8th Vice-Chancellor of Islamic University, Bangladesh
- In office 3 April 2004 – 10 July 2006
- Preceded by: Muhammad Mustafizur Rahman
- Succeeded by: Foyez Muhammad Sirazul Haque

Personal details
- Spouse: Selima Islam
- Children: Tuhin; Saiful;
- Relatives: See Majumder–Zia family
- Alma mater: Rajshahi University
- Occupation: University academic, Professor

= M. Rafiqul Islam =

Bangladeshi academic and writer

M. Rafiqul Islam (এম রফিকুল ইসলাম) is a Bangladeshi academic, professor and writer. He was the eighth vice-chancellor of Islamic University, Bangladesh. He is a prominent professor in the economics department of Rajshahi University. He serve as vice-chancellor at Islamic University more than 2 years from 3 April 2004 to 10 July 2006.

== Career ==
He was President of Zia Parishad at Rajshahi University at 2012. He was the treasurer of Pundra University of Science and Technology, Bogra in 2019.

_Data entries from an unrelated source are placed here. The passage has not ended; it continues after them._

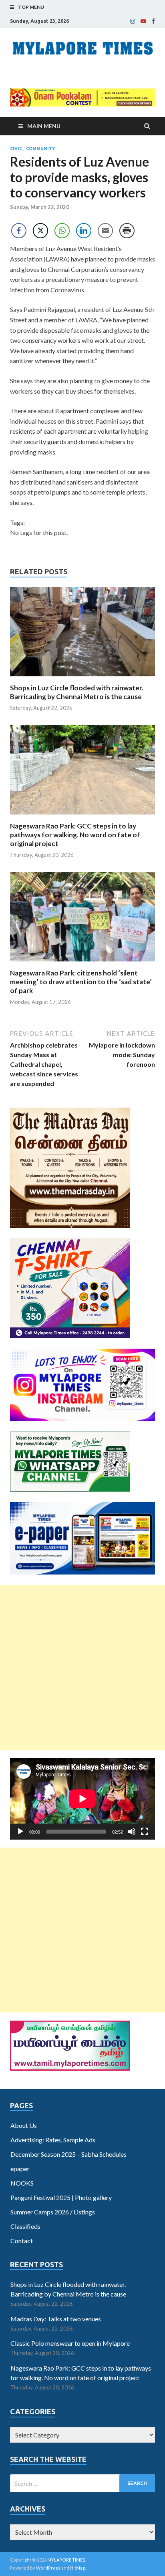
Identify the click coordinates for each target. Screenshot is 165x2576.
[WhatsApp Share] (62, 230)
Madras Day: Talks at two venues (55, 2319)
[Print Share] (127, 230)
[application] (82, 1799)
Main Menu (43, 126)
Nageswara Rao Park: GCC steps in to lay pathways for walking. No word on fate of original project (75, 835)
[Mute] (132, 1832)
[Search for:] (82, 2483)
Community (40, 148)
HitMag (77, 2567)
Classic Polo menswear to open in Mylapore (70, 2343)
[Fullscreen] (145, 1832)
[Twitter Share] (40, 230)
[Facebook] (153, 21)
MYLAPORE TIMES (66, 2559)
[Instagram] (132, 21)
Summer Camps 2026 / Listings (52, 2212)
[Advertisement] (82, 1667)
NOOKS (22, 2183)
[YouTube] (143, 21)
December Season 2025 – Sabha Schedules (68, 2154)
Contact (21, 2240)
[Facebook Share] (18, 230)
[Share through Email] (105, 230)
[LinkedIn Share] (83, 230)
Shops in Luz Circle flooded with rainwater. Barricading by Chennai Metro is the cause (76, 692)
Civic (16, 148)
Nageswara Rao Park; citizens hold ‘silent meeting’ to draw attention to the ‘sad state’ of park (81, 982)
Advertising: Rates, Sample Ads (52, 2140)
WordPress (48, 2567)
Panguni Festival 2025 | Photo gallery (61, 2197)
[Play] (20, 1832)
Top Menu (31, 7)
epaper (20, 2168)
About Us (23, 2125)
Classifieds (25, 2226)
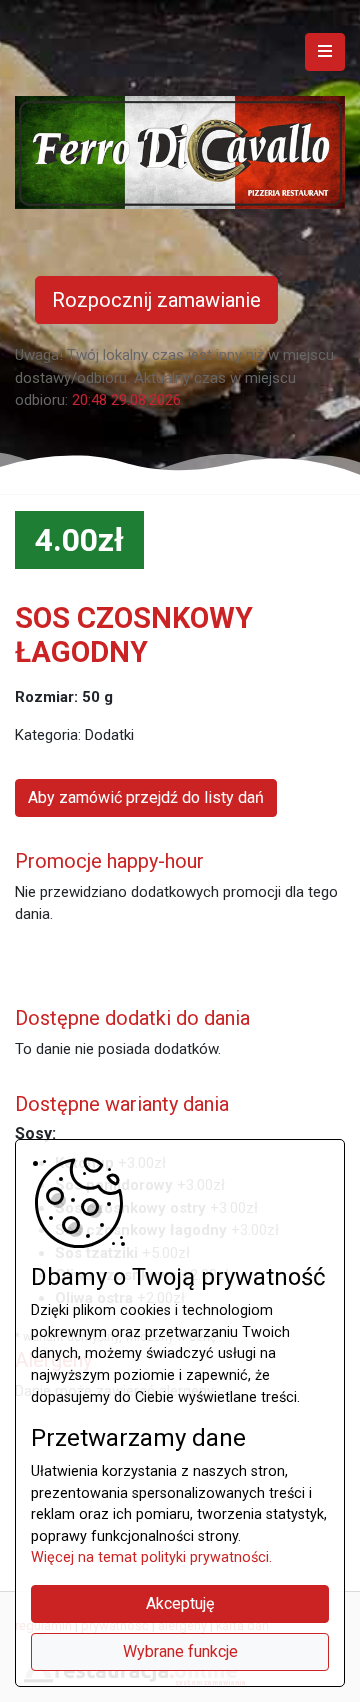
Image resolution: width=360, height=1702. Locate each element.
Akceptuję (180, 1603)
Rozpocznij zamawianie (156, 300)
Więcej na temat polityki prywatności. (151, 1557)
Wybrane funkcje (180, 1651)
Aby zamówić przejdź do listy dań (146, 797)
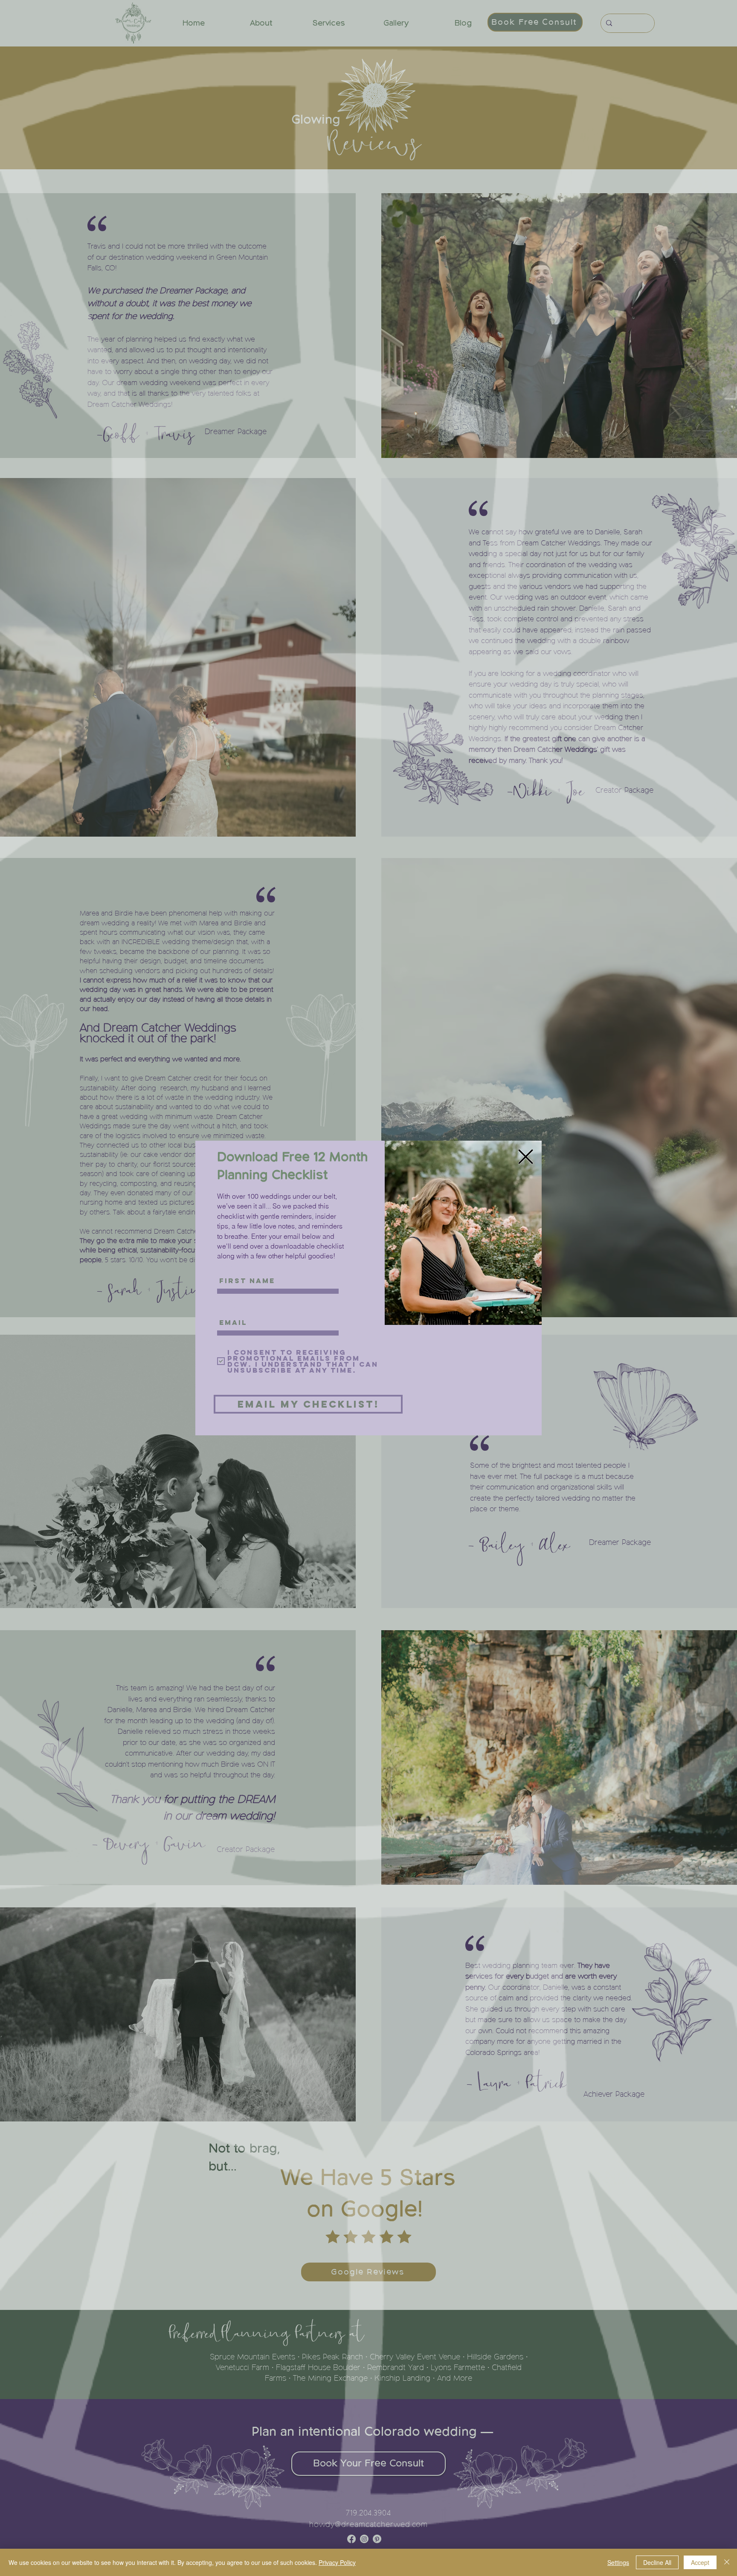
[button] (525, 1156)
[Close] (727, 2562)
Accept (700, 2562)
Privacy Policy (337, 2562)
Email (224, 1308)
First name (230, 1266)
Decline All (657, 2562)
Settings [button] (618, 2562)
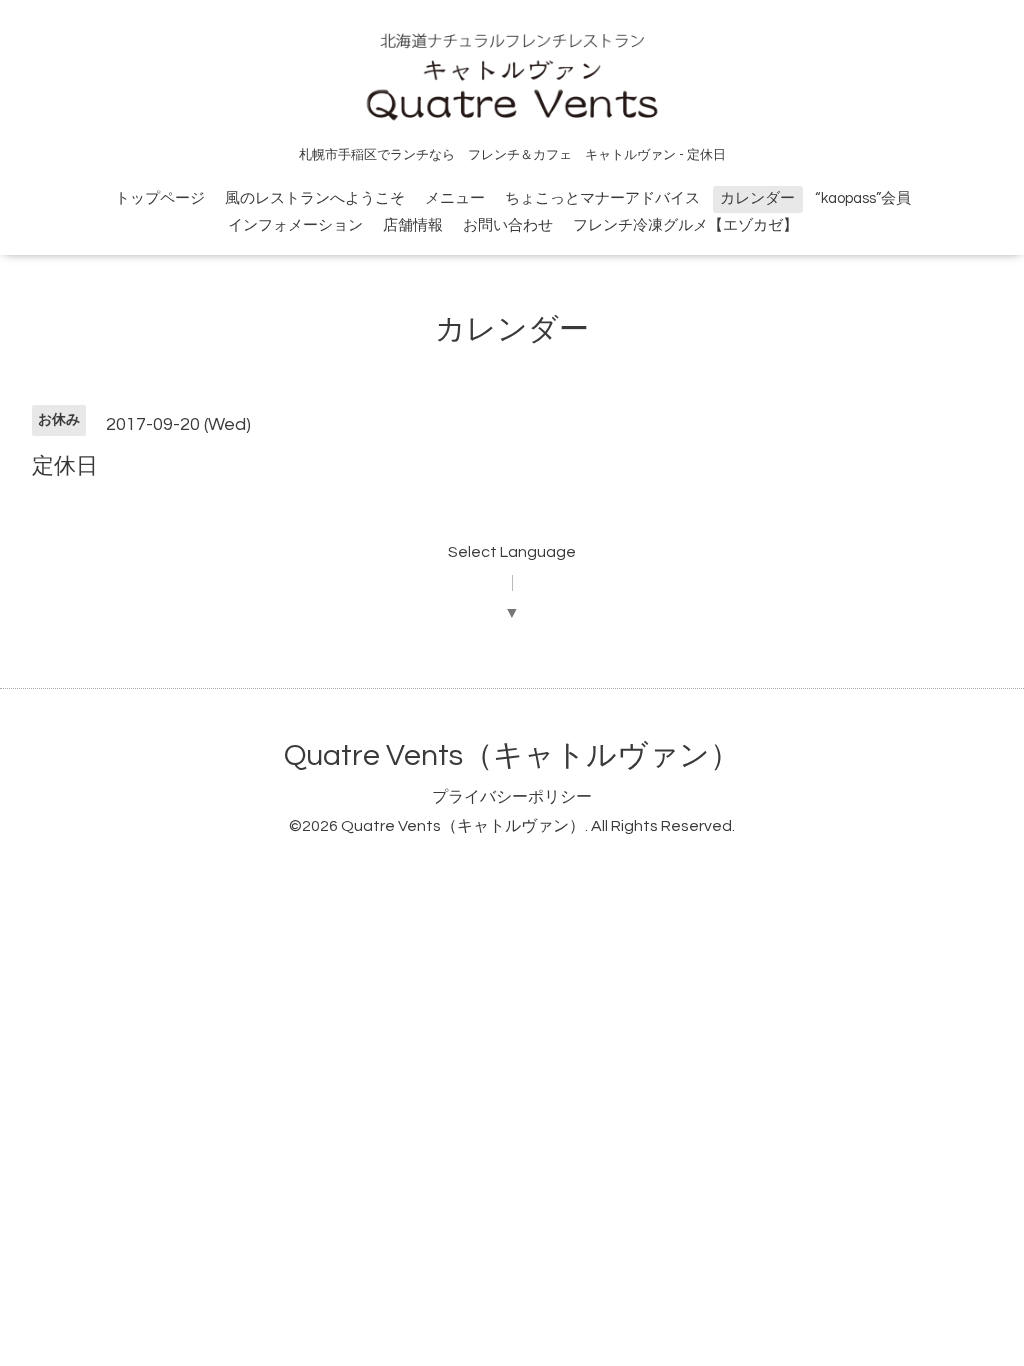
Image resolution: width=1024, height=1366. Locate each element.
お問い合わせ (508, 225)
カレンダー (757, 198)
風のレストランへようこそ (315, 198)
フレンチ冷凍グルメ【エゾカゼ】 (685, 225)
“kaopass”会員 (863, 198)
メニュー (455, 198)
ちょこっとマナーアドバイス (602, 198)
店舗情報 (413, 225)
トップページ (160, 198)
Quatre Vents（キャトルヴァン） (512, 755)
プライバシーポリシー (512, 797)
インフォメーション (295, 225)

=== Vice-chancellorship ===
He was appointed vice-chancellor at Islamic University, Bangladesh on 3 April 2004. In November 2005, Islamic University Teachers' Associations (IUTA) accused him of corruptions, irregularities, and violation of university ordinance. Rafiqul Islam submitted his resignation letter to the education ministry in July 2006 for pressure from local job candidates and political issues.